Interferone
Gentechnische Herstellung
Folgender Weg wurde, kurzgefasst, eingeschlagen um Interferon in großen
Mengen herzustellen. Da eukaryonte Gene aus Introns (nicht-codierende
Sequenzen) und Exons (codierende Sequenzen) bestehen, Bakterien aber
nicht spleißen können, wenden die Forscher einen Trick an,
um ein Gen, das nur aus den codierenden Sequenzen besteht, zu erhalten.
Von der gespleißten mRNA, einer mRNA ohne die Intron-Sequenzen,
wird mit dem Enzym Reverse Transkriptase eine komplementäre Kopie,
die cDNA, hergestellt.

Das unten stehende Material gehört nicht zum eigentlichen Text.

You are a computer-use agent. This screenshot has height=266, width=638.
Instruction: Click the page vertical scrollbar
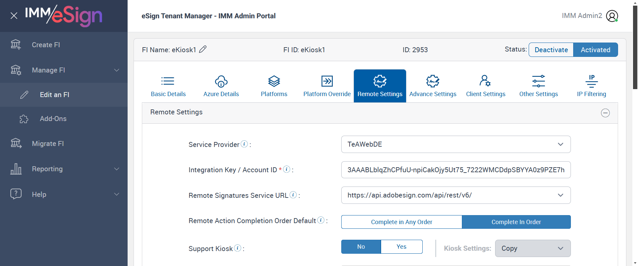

Diese DNA-Sequenz enthält die codierenden
Sequenzen ohne Intron-Unterbrechung für das Interferon. Für
das Klonieren wird das Interferon-Gen mit einem Restriktionsenzym,
das Sticky ends lie-fert, geschnitten. Das Plasmid, das als Vektor
dienen soll, wird entsprechend behandelt. Nun sind am Interferon-Gen
und am Plasmid „sticky ends“ entstanden.
Die „sticky ends“ beider DNA-Stränge lagern sich zusammen da
ihre Endsequenzen komplementär sind. Durch das Enzym Ligase kommt dann,
im Reagenzglas der „Ringschluss“ ,die kovalente Verknüpfung,
zustande . Das Interferon-Gen ist somit in das Plasmid eingeschleust. Nun kann
E. coli mit diesem neuen Plasmid transformiert werden. Erst nachdem die Bakterien über
das mit dem Plasmid eingeschleusste Markergen (Antibiotikaresistenz) selektiert
wurden und der Interferon-Aktivitäts-Test zufriedenstellend ist kann zur
Produktion im Fermenter übergegangen werden.
Ohne die gentechnische Herstellung wäre Interferon nur wenigen Patienten
zugänglich gewesen, da durch herkömmliche Isolation aus menschlichen
Blutzellen für 400 mg Interferon 50 000 l Blut aufzubereiten waren.
|